Al Qaeda's affiliate in Mali claimed responsibility on Saturday for an attack on the country's main military base, which it said was a response to governmental collaboration with Russian mercenaries.
Friday's raid on the Kati base 15 km (10 miles) outside the capital Bamako killed at least one soldier and represented the first time in Mali's decade-long insurgency that Islamist militants have hit a military camp so close to Bamako.
The raid, carried out using two car bombs, also wounded six people, while seven assailants were killed and eight arrested, Mali's military said.
The media unit for al Qaeda's local affiliate, Jama'at Nusrat al-Islam wal Muslimeen (JNIM), said in a statement its Katiba Macina branch had carried out the attack, according to a translation by the SITE Intelligence Group, which monitors jihadist statements.
The Malian military had blamed Katiba Macina for the attack in a statement on Friday.

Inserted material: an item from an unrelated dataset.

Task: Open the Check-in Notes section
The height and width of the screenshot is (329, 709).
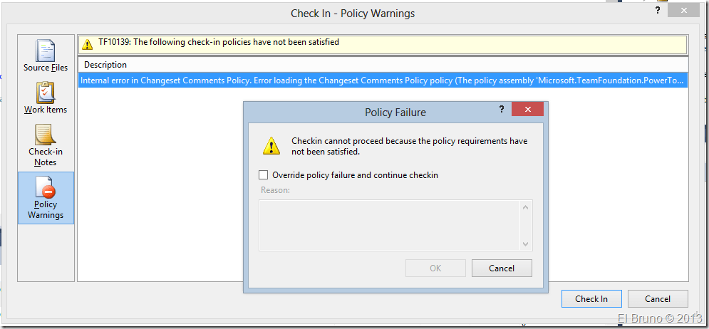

The JNIM statement said a Malian fighter had detonated a car bomb at the base's gate and a fighter from Burkina Faso detonated another inside the base, allowing additional fighters to enter the camp.
It justified the attack by citing the presence in Mali of mercenaries from Russia's Wagner Group, which began supplying hundreds of fighters last year to support the Malian military and has since been accused by human rights groups and local residents of participating in massacres of civilians.
"We say to the Bamako government: if you have the right to hire mercenaries to kill the defenceless innocent people, then we have the right to destroy you and target you," it said.
The Russian government has acknowledged Wagner personnel are in Mali but the Malian government has described them as instructors from the Russian military rather then private security contractors. Wagner has no public representation and has not commented on the accusations of human rights violations.
In a separate statement on Saturday, JNIM also claimed responsibility for attacks in five central and southern Mali towns on Thursday, which the Malian military said had killed one soldier and wounded 15.